Sloane stood before the audience. “Welcome to the greatest ghost show on earth! And without further ado, let’s begin.” She waved her arms around, sprinkled some glittery dust, and said, “Abracadabra! Presto chango! Hocus pocus! Alakazam!”
Nothing.
More glittery dust. “Abracadabra! Presto chango! Hocus pocus! Alakazam!”
Nothing.
“Ahem. Maybe you didn’t hear me. I said , Abracadabra! Presto chango! Hocus pocus! And Alaka-ZAM! ARE YOU DEAF, OR WHAT?!” And then, just as Nell was about to cross her arms smugly, there appeared . . .
. . . a ghost.
A chill swept up Nell’s spine as both the ghost and the wind began to howl. Beside her, Dr. Livingston growled. Drake almost fell off his chair.
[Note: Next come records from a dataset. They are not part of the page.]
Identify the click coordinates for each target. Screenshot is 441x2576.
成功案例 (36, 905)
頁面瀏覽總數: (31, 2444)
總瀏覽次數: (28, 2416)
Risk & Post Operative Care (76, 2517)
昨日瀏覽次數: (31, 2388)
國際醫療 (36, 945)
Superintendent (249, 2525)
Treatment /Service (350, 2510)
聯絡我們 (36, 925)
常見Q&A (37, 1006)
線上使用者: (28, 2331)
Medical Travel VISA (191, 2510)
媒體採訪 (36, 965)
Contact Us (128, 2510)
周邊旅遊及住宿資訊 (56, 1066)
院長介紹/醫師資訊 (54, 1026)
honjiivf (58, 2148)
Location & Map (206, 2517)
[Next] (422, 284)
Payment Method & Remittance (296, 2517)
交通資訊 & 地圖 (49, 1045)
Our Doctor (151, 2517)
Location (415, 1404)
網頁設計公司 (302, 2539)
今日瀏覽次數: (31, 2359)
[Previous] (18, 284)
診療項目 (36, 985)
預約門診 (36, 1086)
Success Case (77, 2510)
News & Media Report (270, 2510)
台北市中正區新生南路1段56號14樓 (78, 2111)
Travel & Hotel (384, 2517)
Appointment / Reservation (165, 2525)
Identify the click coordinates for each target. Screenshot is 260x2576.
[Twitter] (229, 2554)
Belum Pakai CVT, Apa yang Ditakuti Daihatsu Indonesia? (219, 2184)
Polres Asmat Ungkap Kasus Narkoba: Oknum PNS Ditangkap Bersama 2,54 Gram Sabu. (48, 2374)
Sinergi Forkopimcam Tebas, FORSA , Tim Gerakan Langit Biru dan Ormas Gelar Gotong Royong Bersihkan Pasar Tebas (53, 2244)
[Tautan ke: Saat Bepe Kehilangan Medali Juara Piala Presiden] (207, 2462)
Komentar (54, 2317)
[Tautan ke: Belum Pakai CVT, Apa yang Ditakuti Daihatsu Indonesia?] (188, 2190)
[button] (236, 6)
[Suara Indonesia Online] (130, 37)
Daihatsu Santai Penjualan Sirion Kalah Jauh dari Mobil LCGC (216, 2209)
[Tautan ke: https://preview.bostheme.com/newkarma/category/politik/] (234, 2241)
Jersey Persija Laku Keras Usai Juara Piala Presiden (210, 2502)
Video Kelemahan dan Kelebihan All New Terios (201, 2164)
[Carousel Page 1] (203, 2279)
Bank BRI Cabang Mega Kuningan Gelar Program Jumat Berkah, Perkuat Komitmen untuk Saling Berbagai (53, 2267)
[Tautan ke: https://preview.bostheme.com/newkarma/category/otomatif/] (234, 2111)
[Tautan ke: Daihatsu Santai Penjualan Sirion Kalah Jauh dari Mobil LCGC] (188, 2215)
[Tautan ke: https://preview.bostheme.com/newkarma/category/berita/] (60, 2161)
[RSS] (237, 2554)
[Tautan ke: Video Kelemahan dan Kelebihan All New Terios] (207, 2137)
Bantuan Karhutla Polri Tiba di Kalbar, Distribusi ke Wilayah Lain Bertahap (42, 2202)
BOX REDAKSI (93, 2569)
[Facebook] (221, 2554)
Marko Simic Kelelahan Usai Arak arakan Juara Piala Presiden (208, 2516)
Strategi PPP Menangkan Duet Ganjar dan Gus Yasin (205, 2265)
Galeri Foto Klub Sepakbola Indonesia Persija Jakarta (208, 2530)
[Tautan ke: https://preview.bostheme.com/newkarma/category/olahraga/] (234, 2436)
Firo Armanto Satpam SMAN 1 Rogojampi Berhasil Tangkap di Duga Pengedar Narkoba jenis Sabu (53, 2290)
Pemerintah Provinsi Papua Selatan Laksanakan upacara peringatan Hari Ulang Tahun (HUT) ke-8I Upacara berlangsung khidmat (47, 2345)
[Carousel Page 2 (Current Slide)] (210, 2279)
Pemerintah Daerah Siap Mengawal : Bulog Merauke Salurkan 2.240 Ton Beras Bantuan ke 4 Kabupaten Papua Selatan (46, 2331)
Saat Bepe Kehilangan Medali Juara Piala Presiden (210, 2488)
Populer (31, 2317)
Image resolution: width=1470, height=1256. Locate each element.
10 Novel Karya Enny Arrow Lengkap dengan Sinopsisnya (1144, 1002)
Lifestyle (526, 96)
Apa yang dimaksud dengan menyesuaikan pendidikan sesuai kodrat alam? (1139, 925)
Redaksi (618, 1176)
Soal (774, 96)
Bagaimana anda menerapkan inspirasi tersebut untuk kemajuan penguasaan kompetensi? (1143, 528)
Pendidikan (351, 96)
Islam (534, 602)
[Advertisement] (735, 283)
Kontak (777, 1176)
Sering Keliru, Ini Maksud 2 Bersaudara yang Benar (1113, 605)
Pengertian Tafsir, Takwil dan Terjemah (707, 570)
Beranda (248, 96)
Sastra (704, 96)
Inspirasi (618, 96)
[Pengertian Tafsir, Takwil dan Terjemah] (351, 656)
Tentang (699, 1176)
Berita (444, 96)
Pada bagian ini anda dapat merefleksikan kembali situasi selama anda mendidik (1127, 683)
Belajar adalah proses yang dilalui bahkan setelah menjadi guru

“Oh my gosh,” whispered Nell. “I can’t believe it. It’s real. ”
The ghost was terrifying.
Ghoulish.
Wrapped in chains and dripping with blood, it waved its arms about, moaning.
And then, as if blood and chains and moans weren’t enough, Sloane walked right through the ghost. “I am not afraid,” she declared, with her hands on her hips.
“AAAAHHHH!!!!!!” screamed the audience.
“Fascinating,” murmured Drake.
“Scary,” whispered Nell.
Grrr, growled Dr. Livingston.
And then the ghost began to speak. “Ooooooh! I ammmm the ghossst of Mossssy Laaaake. Yooou muuussst doooooo what I ssssaaaay. Yooou muuussst put all your moneeeeeeyyyy innnn the jaaarrr, or else I will haunt you forrrevvvver! Oooooooooh!”
“AAAAHHHH!!!!!!” screamed the audience again.
“Hmm,” murmured Drake.
“Sounds fishy,” whispered Nell.
Grrr, growled Dr. Livingston.
Soon the clink of money filled the air.
Nell ignored the money jar and took notes in her notebook, using her handy-dandy flashlight pen. Every now and then, Drake whispered his observations in her ear, which she jotted down as well. But there was something about the ghost’s voice that wasn’t quite right. Something Nell couldn’t put her finger on. It bothered her, rather like having an itch where you can’t scratch. Meanwhile, Dr. Livingston disappeared.